BEGIN
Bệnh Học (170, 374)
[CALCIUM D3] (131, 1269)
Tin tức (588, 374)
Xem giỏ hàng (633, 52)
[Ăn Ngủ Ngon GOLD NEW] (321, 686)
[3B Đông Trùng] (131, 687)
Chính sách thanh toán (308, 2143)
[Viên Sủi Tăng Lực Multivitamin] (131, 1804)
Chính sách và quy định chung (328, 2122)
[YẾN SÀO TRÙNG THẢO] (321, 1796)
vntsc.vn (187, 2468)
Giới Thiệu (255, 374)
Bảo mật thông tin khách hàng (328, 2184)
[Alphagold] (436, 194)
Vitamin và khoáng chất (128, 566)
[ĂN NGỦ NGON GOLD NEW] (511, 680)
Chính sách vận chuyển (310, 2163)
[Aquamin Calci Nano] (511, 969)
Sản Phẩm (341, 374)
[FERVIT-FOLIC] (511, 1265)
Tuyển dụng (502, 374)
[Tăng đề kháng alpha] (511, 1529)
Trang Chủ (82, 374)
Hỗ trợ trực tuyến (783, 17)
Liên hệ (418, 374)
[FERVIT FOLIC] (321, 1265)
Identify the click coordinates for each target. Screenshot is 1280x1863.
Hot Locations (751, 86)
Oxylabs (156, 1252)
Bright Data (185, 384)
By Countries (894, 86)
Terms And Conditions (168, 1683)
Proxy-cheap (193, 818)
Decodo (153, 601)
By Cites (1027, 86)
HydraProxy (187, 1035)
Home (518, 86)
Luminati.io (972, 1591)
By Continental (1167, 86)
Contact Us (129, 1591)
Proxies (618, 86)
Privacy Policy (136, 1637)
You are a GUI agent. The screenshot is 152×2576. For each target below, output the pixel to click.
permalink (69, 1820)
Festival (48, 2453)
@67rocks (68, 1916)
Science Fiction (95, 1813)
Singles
END
== WHAT THE EXERCISE ASKS ==
The answer consists solely of the lines from the one containing "By Countries (894, 86)" through the last line of the data above, reproduced exactly.

== RESULT FOR THIS EXERCISE ==
By Countries (894, 86)
Terms And Conditions (168, 1683)
Proxy-cheap (193, 818)
Decodo (153, 601)
By Cites (1027, 86)
HydraProxy (187, 1035)
Home (518, 86)
Luminati.io (972, 1591)
By Continental (1167, 86)
Contact Us (129, 1591)
Proxies (618, 86)
Privacy Policy (136, 1637)
You are a GUI agent. The screenshot is 152×2576. For each target below, output the pixel to click.
permalink (69, 1820)
Festival (48, 2453)
@67rocks (68, 1916)
Science Fiction (95, 1813)
Singles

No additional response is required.